:: Texte d'étude
Pour revenir aux considérations transhumanistes, la question se posait de savoir si l’on pouvait forcer l’évolution humaine, notamment pour s’adapter aux bouleversements climatiques. Il semblerait ainsi que dans les esprits, ce soit plus simple -ou peut-être juste plus rigolo ?- de transformer l’humanité pour l’adapter à ses bêtises que de la raisonner pour arrêter les dites bêtises. Mais pour répondre à la question, si nous sommes capables d’anticiper les changements climatiques à venir, la manipulation génétique n’est pas la solution pour s’en prémunir.

Les cas de l’eugénisme et de la culture du beau, s’ils n’ont pas été abordés durant l’heure, le furent brièvement par une question du public. A ce titre, on peut rappeler quelques œuvres comme le film Bienvenue à Gattaca, le roman Et on tuera tous les affreux ou encore le manga Gunnm qui évoquent toutes la façon dont une société mue par l’accomplissement d’un idéal génétique peut se trouver scindée.

Mais si j’ai retenu une chose de cette conférence, c’est que le futur de la manipulation génétique n’ira peut-être pas vers un schisme entre les imparfaits et les plus-que-parfaits retouchés. Tout comme on le voit avec nos données personnelles et les réseaux sociaux, il paraît plus vraisemblables que l’on se dirige vers une marchandisation des plus petits composants de nos corps, où seront d’une part récoltées nos informations génétiques et où nous serons d’autre part vendus des procédés visant à les modifier.

Utopiales 2017 – 3ème journée : Jeunes et vieux

La journée du vendredi commença pour moi avec la conférence Jeunesse et vieillissement où étaient présents Ariane Gélinas, l’autrice d’un grand nombre de nouvelles et du livre Les cendres de Sedna, Emma Newman connue notamment pour sa série de romans The Split Worlds, Valérie Mangin la scénariste d’Abymes, que je vais finir par ne plus avoir besoin de présenter si elle continue d’apparaître dans les conférences auxquelles j’assiste, Nabil Ouali auteur de la série de romans La Voix de l’Empereur et enfin Olivier Bérenval l’auteur de Ianos, singularité nue.

Ensemble, ils nous parlèrent donc de la façon dont la jeunesse, la vieillesse et le passage entre ses deux états -en gros la vie- étaient traités dans la littérature. Mais pour commencer, ils convenaient de définir ce que l’on entendait par jeunesse et vieillesse. Les intervenants nous confièrent que communément, les jeunes avaient 25 ans ou moins, alors que l’on pouvait vraiment se considérer comme vieux à partir de 75 ans. Quelle était la frontière entre les deux alors ? A quel moment passait-on d’un état à l’autre ? Je suppose que ces deux âges sont à voir sous une perspective sociale, plutôt que comme des indicateurs chronologiques. Les jeunes et les vieux ne sont généralement pas considérés comme des personnes fonctionnelles de notre société -comprendre des gens qui ont un emploi- les premiers auront tendance à être en formation alors que les seconds se sont déjà retirés de la vie professionnelle. Des cas qui se distinguent par le peu qu’on arrive à en tirer et par le besoin d’accompagnement qu’ils peuvent avoir.
::::
:: Extrait de données
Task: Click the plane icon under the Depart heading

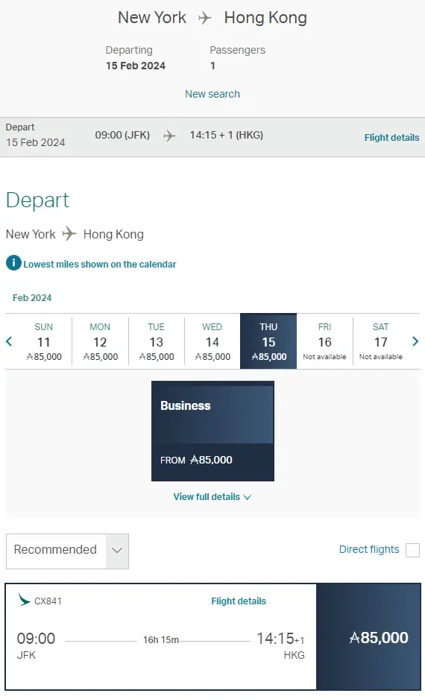Action: pos(69,233)
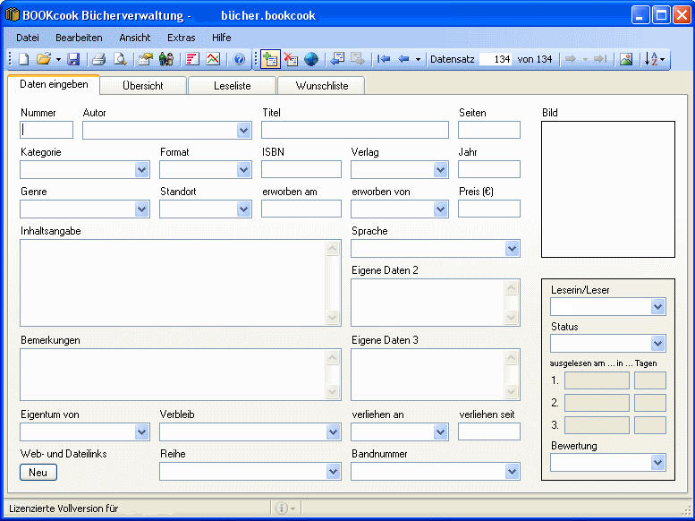Viewport: 695px width, 521px height.
Task: Open the Help question mark icon
Action: pos(239,59)

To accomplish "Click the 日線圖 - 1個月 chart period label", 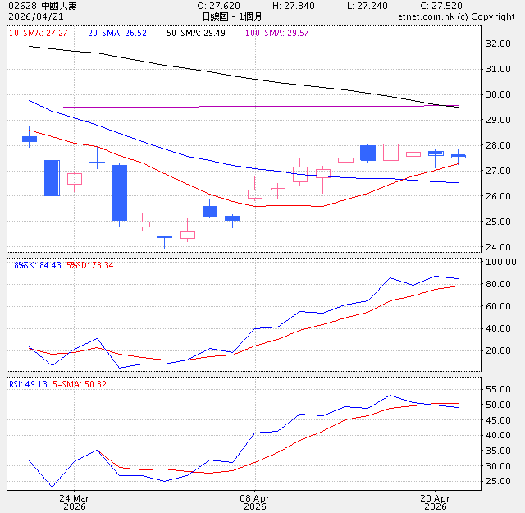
::::
(Questions à traiter)
A) Dans le texte sur les Utopiales 2017, relevez les noms de tous les intervenants de la conférence Jeunesse et vieillissement.
B) Reformulez sous forme de liste le paragraphe du texte sur les Utopiales 2017 qui commence par « Ensemble, ils nous parlèrent », en conservant ses faits principaux.
C) Écrivez la suite du texte sur les Utopiales 2017, en partant de sa dernière phrase.

(Réponses de l'exercice)
A) Ariane Gélinas, Emma Newman, Valérie Mangin, Nabil Ouali, Olivier Bérenval

B)
- Les intervenants abordent la façon dont la littérature traite la jeunesse, la vieillesse et le passage de l'une à l'autre.
- Ils commencent par définir ces deux notions : on est communément jeune jusqu'à 25 ans, et vraiment vieux à partir de 75 ans.
- La frontière entre ces deux états reste posée comme une question.
- Selon le texte, ces âges relèvent plutôt d'une perspective sociale que chronologique.
- Jeunes et vieux ne sont généralement pas considérés comme des personnes fonctionnelles de la société, c'est-à-dire ayant un emploi. Les premiers sont en formation, les seconds ont quitté la vie professionnelle.
- Ils se distinguent par le peu qu'on en tire et par leur besoin d'accompagnement.

C)
Et même si ces considérations que j’aurais aimé voir développées n’étaient pas à l’ordre du jour, on pouvait les voir retranscrites d’une certaine façon chez les personnages de fiction.

Les stéréotypes de l’âge
Ainsi, si le jeune héros est souvent employé, c’est parce qu’il est le candidat idéal pour le parcours initiatique du récit. Puis qu’il a tout à apprendre de l’univers dans lequel il évolue, il permet plus facilement d’introduire ce dernier au lecteur qui en découvrira les mécanismes par ses yeux. Et pour peu que le livre soit destiné à la jeunesse, on a une possibilité non négligeable d’identification. On remarque par ailleurs que lorsque des enfants sont mis en scène, les parents et leur supervision sont souvent absents du récit. Sans doute par souci de ne pas briser l’immersion du lecteur derrière les yeux des protagonistes ou afin de ne pas apporter de raccourci trop aisé au parcours initiatique.

A l’opposé, un personnage âgé endossera plus souvent le rôle d’un antihéros désenchanté, qui s’est retiré de l’aventure soit parce que son âge le handicape, soit parce qu’il en a trop soupé. Généralement ramené à des rôles plus passifs, il est ainsi privé d’action, voire d’interaction, qu’il laissera aux héros. Dans la science-fiction toutefois, on le laissera parfois recourir à un substitut artificiel lui permettant de compenser sa jeunesse perdue, dans une démonstration de transhumanisme déterminée et téméraire.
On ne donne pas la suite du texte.